On pourra rapprocher ce portrait de femme d’une série de portraits réalisés par Jacopino del Conte qui offrent des exemples de même type, représentant le plus souvent des personnages de haute lignée : la Galerie Borghese à Rome conserve deux portraits de femmes peints sur ardoise qui lui sont attribuées et dont l’identité varie selon les auteurs mais que P. Della Pergola (Galleria Borghese, I Dipinti, Rome 1959, inv. 100 et 79, fig. 32, 33) considère comme ceux de Vittoria Farnèse épouse du duc d’Urbin en 1547 et de Giulia Gonzaga. Dans des attitudes différentes de notre modèle, ces peintures offrent cependant la vision de personnages de même prestance et dignité aux traits similaires. Plus proche par sa présentation mais avec plus d’effets ornementaux trahissant une origine sociale élevée, le Portrait de Dame (autrefois dans la collection Watney à Corbury Park,Oxon), ou bien celui de La Dame de Santa Croce, (Kreuzlingen collection Kisters) arborent le même type de costume et de coiffures : pour le premier portrait signalé (que Donati suppose représenter Vittoria Farnèse) peint sur ardoise, la présence d’une table recouverte parfois d’un tapis oriental répond à un type de portrait très en vogue mis à la mode à Rome par Sebastiano del Piombo dès les années 1530 dont il faut citer la Sainte Agathe (Londres National Gallery n.24) signée après 1531 si proche par la présentation et le costume du portrait de notre tableau.

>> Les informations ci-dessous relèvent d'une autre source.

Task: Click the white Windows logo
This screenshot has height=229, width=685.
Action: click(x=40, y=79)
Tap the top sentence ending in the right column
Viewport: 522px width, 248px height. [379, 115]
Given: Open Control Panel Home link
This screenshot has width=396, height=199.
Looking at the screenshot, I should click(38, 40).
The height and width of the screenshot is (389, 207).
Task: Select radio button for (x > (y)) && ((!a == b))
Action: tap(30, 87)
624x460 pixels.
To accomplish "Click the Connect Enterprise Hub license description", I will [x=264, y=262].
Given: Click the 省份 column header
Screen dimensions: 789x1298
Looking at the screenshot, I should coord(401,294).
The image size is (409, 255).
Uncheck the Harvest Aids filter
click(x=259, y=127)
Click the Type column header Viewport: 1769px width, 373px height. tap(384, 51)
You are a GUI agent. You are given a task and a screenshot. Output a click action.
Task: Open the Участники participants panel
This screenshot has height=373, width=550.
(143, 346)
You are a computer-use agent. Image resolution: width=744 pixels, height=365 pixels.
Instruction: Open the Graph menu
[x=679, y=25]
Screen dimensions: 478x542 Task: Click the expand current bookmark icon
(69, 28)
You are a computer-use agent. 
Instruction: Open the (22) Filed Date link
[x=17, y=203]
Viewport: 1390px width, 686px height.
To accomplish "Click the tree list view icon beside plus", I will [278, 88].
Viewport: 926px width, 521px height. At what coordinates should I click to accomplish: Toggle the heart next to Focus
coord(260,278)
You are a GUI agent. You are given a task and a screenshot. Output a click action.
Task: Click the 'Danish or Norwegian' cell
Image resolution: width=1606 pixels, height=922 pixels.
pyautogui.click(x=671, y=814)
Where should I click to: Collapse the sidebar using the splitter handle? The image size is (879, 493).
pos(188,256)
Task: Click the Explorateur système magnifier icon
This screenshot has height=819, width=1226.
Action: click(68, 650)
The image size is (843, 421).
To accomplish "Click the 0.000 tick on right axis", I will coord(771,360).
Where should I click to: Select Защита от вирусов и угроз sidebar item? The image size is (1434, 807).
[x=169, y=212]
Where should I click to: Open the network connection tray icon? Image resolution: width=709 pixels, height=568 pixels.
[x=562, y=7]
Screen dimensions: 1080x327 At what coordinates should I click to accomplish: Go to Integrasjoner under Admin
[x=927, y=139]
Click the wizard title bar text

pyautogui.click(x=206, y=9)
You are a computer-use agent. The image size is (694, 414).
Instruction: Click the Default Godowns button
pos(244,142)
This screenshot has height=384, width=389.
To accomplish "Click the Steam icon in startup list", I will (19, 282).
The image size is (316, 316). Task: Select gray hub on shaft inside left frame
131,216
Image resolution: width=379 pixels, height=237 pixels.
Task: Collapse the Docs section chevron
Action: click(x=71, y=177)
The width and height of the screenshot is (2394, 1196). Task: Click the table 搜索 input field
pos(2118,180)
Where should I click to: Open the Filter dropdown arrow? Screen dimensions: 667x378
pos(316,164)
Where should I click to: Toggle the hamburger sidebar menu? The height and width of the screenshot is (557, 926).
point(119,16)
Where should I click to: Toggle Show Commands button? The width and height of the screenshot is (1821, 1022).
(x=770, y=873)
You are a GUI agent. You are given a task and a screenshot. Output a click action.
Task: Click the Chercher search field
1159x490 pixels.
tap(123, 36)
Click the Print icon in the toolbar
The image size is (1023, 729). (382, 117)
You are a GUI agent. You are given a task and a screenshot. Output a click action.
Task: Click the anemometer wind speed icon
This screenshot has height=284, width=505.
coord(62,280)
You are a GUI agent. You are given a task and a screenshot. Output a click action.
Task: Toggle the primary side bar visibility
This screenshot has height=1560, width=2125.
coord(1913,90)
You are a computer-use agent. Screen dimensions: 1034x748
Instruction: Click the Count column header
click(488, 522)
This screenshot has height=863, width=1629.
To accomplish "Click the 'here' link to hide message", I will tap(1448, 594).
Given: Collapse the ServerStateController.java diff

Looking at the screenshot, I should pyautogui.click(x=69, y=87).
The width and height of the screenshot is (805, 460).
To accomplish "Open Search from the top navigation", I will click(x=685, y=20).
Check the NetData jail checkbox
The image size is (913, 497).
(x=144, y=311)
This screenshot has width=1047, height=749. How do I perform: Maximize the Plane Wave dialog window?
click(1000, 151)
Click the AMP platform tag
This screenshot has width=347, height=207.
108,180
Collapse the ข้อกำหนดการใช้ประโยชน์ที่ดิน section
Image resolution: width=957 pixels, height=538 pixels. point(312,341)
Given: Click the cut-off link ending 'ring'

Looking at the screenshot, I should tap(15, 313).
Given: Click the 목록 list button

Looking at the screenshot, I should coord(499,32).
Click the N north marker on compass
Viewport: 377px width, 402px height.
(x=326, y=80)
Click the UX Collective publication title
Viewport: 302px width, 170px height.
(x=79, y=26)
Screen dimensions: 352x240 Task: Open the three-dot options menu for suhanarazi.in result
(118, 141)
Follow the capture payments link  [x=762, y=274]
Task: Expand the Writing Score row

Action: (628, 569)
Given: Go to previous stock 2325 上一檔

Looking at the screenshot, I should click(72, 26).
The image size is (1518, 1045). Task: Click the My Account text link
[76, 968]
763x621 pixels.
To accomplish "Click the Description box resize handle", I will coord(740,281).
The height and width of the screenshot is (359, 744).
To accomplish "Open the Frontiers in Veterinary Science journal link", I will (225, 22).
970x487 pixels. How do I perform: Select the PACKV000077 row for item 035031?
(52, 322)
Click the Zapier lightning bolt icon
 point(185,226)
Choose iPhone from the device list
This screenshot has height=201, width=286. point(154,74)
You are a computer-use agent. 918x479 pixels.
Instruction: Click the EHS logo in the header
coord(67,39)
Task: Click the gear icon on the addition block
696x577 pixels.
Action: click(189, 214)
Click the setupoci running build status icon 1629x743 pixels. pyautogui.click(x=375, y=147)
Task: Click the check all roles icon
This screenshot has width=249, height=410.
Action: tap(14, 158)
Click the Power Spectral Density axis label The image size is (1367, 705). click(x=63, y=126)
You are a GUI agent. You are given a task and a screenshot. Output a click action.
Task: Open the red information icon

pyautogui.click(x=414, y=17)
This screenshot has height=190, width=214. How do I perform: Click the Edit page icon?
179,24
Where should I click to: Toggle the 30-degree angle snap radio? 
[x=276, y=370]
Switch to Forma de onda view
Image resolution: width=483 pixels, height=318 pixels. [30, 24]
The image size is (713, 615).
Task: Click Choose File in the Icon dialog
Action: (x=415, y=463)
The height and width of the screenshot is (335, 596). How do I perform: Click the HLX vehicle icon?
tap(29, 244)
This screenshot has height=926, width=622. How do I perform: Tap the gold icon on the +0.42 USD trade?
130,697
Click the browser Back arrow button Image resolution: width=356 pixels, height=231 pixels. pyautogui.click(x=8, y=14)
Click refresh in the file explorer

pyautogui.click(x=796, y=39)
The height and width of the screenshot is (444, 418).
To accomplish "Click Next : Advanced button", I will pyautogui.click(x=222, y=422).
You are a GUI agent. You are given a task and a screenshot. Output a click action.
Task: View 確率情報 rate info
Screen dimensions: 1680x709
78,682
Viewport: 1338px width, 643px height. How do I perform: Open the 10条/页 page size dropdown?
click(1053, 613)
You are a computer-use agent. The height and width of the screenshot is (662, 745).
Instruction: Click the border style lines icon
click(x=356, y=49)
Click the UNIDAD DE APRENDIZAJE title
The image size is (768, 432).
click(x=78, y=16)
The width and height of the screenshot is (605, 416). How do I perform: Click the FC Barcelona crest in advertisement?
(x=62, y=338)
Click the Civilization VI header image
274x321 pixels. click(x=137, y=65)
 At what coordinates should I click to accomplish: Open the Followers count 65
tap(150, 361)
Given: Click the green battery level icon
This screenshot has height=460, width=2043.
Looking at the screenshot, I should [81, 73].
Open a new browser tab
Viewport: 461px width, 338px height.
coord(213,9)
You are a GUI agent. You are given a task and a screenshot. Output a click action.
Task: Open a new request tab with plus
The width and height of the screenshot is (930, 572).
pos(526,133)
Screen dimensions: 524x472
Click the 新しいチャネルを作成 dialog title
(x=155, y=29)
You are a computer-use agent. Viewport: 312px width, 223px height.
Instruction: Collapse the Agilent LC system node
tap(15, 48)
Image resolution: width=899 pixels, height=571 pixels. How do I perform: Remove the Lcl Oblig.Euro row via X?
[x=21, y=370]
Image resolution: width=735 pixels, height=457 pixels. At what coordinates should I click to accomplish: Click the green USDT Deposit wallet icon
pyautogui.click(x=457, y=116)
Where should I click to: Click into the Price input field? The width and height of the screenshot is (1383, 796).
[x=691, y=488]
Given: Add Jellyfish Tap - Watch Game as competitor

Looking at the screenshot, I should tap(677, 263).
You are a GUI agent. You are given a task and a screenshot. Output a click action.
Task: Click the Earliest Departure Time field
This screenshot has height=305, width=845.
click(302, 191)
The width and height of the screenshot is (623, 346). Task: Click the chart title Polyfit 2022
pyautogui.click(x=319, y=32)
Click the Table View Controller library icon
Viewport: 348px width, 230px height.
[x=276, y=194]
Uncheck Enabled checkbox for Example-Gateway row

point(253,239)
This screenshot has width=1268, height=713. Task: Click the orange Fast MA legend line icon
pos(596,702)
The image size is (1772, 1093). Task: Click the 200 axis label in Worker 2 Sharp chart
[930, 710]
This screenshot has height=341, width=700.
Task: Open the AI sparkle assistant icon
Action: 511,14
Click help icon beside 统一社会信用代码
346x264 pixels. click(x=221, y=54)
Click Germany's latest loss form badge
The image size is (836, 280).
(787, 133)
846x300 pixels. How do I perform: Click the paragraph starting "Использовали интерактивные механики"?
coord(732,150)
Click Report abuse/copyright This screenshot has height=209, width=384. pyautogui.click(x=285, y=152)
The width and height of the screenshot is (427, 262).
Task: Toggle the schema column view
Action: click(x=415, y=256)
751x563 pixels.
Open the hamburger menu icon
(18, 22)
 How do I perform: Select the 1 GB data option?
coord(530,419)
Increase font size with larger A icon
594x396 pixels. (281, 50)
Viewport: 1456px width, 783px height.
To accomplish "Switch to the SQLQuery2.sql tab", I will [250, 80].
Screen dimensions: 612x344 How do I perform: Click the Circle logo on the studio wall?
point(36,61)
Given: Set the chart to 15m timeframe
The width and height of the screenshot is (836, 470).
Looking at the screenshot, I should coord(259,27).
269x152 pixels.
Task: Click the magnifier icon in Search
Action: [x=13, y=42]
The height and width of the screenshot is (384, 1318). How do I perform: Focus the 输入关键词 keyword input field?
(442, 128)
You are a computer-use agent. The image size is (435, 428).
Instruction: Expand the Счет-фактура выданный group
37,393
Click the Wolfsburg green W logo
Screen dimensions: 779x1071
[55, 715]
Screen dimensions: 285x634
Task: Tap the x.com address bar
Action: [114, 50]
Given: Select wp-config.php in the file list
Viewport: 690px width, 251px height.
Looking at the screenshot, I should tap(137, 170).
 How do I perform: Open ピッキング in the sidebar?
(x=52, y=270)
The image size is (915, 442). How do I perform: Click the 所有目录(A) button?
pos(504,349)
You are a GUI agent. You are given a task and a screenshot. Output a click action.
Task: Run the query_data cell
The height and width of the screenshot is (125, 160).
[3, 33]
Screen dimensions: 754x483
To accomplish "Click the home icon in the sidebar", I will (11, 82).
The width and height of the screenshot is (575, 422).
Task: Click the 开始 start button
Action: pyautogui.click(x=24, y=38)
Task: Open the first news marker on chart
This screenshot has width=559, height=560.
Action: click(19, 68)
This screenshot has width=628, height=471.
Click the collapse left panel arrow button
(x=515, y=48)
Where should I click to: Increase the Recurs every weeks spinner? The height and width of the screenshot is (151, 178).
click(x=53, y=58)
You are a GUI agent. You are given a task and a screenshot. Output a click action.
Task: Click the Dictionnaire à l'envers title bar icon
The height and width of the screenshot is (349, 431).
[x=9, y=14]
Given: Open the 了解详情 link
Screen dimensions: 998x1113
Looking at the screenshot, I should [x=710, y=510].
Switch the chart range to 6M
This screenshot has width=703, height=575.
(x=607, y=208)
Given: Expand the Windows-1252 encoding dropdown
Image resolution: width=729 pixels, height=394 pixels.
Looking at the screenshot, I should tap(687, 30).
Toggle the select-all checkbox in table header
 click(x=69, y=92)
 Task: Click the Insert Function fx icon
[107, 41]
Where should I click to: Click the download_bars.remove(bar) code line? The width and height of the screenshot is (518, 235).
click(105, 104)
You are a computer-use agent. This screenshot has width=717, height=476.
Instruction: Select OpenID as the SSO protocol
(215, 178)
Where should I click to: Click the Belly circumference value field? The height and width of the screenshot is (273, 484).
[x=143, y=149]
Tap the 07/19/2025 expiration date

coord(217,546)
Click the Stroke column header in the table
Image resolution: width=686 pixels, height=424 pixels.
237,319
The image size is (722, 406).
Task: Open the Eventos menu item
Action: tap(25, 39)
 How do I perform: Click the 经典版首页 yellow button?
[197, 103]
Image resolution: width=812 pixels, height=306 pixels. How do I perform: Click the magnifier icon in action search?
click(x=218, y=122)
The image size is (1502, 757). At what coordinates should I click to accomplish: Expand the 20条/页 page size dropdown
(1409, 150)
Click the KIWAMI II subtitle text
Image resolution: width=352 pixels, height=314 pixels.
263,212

Si l’austérité domine dans cette œuvre, il faut en recherche la raison, sans doute dans la condition sociale plus modeste du modèle et dans les préoccupations religieuses du temps de la Contre-Réforme après 1545 que Jacopino interprète dans ses portraits de la société romaine où la rigueur morale des modèles l’emporte sur la prestance et l’orgueil.